I spent years feeling like a bad gay.
In my twenties, I attended a Pride parade and felt nothing but discomfort with the number of people dressed in speedos. I moved in with other queer people, and it left me with the sense that I was somehow being gay wrong. I met other queer people on first dates and felt hope and all the usual early-dating nerves, but no spark. No fireworks. No fire or tingles or excitement in any part of me.
It was not hard to understand that I was the one who was unusual. Dating is casual and easy for many people. Lots of straight people and queer people do feel instant attraction across a bar room, or a subway train. I would have loved it if fate could strike me that way, but it was never that cooperative. But even though I knew I preferred to date women, I did not want to touch strangers, or be touched by them. And, since most of the people I dated were ultimately people I liked less on better acquaintance, that inclination did not change. True attraction at the time seemed exclusively relegated for people who were–yes, female–but also definitively unavailable. People that I had no wish to make uncomfortable, so I did what polite people do and kept things to myself. Then I would worry if I was self-sabotaging. Or wonder if I was repressed. I examined this quite a bit, reaffirming my comfort with my label. It was only later that I learned of a newer, better-fitting label of demisexual–someone who only feels attraction when they have an emotional connection.

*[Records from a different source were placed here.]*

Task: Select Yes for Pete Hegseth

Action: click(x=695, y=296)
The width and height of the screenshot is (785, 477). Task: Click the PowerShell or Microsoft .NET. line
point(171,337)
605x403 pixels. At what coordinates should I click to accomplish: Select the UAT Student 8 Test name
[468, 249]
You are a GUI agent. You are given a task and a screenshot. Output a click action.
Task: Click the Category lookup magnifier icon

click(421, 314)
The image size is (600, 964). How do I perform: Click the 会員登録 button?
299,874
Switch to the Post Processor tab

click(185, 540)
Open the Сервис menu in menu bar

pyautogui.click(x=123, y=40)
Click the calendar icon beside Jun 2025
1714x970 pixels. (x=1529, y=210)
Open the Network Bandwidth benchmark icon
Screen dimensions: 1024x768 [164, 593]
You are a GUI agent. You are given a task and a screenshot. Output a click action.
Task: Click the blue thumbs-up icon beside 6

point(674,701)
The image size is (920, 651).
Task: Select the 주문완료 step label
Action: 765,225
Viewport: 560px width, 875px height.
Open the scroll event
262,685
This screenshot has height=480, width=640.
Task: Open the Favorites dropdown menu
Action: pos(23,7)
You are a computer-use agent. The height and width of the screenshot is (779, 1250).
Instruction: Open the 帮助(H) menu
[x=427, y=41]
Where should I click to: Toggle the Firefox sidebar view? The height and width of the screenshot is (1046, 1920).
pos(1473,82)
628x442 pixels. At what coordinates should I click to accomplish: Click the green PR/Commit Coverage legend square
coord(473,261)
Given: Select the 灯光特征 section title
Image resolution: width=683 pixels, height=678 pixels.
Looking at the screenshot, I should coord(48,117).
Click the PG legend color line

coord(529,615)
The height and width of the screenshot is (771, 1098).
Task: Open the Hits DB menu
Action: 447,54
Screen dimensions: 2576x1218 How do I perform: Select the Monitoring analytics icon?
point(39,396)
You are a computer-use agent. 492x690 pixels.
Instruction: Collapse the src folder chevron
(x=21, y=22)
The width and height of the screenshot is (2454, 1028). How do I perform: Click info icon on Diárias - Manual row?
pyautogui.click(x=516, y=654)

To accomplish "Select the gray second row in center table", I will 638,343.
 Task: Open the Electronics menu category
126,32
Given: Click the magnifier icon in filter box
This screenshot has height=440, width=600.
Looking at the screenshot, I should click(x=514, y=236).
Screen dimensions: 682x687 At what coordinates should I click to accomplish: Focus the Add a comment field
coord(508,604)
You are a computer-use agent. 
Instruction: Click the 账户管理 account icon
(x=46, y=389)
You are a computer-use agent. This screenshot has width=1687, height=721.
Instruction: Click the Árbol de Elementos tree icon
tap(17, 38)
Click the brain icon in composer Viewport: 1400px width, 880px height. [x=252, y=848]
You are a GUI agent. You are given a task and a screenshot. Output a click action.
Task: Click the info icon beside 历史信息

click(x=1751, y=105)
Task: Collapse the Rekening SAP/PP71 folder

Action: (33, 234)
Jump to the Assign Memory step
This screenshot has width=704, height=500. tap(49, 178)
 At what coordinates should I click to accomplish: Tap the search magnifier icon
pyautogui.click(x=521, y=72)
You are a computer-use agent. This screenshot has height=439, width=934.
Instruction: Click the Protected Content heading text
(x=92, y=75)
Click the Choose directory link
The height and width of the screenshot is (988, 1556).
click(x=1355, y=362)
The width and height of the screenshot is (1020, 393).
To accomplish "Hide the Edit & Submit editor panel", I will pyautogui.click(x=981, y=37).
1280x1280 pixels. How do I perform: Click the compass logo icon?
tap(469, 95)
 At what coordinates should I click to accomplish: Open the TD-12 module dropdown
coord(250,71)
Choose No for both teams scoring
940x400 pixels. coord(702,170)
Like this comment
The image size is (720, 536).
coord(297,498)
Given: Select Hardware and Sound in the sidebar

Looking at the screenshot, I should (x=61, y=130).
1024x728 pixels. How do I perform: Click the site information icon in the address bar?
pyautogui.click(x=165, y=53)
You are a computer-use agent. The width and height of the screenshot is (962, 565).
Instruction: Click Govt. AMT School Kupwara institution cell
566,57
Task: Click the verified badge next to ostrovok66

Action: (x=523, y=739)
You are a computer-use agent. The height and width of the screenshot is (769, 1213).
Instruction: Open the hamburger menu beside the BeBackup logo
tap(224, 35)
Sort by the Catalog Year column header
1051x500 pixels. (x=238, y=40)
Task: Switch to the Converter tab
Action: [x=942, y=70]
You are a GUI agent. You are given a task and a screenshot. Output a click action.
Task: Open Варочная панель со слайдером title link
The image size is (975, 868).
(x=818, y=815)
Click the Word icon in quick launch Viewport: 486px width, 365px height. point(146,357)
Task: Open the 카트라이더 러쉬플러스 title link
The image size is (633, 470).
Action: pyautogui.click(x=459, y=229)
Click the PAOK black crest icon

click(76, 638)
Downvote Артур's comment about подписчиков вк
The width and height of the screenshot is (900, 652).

I have to actually like someone to feel the fireworks. And in my twenties, I didn’t know that was a thing. I just felt broken, and somehow not really bi but also not gay enough. I phrased it to myself once that it felt like other people all around me–people who flirted with strangers and genuinely wanted to sleep with people they’d never met–could speak a language to each other than I couldn’t even hear.
And that brings me back to the Omegaverse. Scents, in the way that they are often used in Omegaverse, bring the sense of what is unique about a person deep inside them as an external feature that is instantly recognizable for their potential romantic partners. It doesn’t bring the pairing all the way there, of course, but it offers that element of demisexually appealing emotional connection in the form of scent-compatibility. There’s a connection, or at least the framework of a potential connection. There’s a tangible reason why a character that is not well known to their partnering lead may linger in their mind beyond the few words exchanged in a meet-cute. Whether the story then translates this to a slow-burn or a fast-tracked connection, the external signal of internal qualities frames the connection in a way that makes absolute sense to the romantic logic in my head. Scent in this context becomes a tangible version of the language that I felt like I couldn’t hear.
I enjoy romance across genres, but my buy-in on rapid attraction between leads is markedly higher when scents and sub-genders are involved. An attractive scent across a room–that hint that this one is special and distinct, flows easily to my story logic in a way that a pretty face simply doesn’t.
Life would be much simpler if we could all simply smell who was compatible to us, and even moreso if we could smell when they were attracted to us.
Happy reading to all, in whatever genre makes you happy.